Narrator: As director of the National Institutes of Health, Dr. Francis Collins has a very busy schedule. But one activity he rarely misses is his weekly volleyball game with other employees of the NIH.
Dr. Collins: Volleyball is a great game for getting every muscle used and getting yourself into a competitive situation with a bunch of other people in a good-natured way. So you're working as a team. And I enjoy the chance to be able to be out here also with a bunch of other people from NIH, many of them postdoctoral fellows. I don't get to rub shoulders with all seventeen thousand people at NIH as much as I'd like so here's one chance to do that.
Narrator: He plays volleyball for the camaraderie but also for the exercise. And he's pretty good at it.

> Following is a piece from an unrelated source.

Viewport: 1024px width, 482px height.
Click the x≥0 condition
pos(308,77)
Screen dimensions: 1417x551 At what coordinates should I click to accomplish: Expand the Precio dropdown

Dr. Collins: If it comes to you first, the goal is to bump it to the person who is in the center because they're going to set it up to the person on either side of them in the front line for them to spike it, and that makes it hard for the other team to return it. Narrator: But volleyball is not the only form of exercise Dr. Collins engages in. He lifts weights 2 or 3 times a week at home and also goes bicycling. Recently, he and his wife took part in "Bike to Work Day" at NIH.
Dr. Collins: Good morning everybody. All of you bikers, congratulations for getting here because if you didn't get here you wouldn't be here. So bravo! This is my wife Diane, and we had a great ride this morning.
Narrator: Biking, weight training, and the weekly volleyball game are all part of an overall strategy Dr. Collins uses to stay active. Exercise and physical activity may help him with something else, reducing his risk for disease.
Dr. Collins: I was approaching 60. I realized I'd gained some pounds. I actually did a DNA analysis to see what I might be at risk for and found out I was at risk for diabetes, and that's a disease I really don't want to get. I feel a lot better. I've lost 23 pounds in the last year and I aim to keep that off. I hope I'm also staving off any kind of medical problems that might otherwise be lurking out there in the future by keeping my weight down and my exercise training up.
Narrator: Keeping his exercise training up helps Dr. Collins maintain his vigorous work schedule, control his weight, and stay competitive in sports. It's clear that he sees regular exercise as a way to maintain health and fitness as he grows older.
Dr. Collins: The more you can keep active, the more you can keep mobile, the better chance you have of continuing to act like a fairly young, healthy person as long as you possibly can.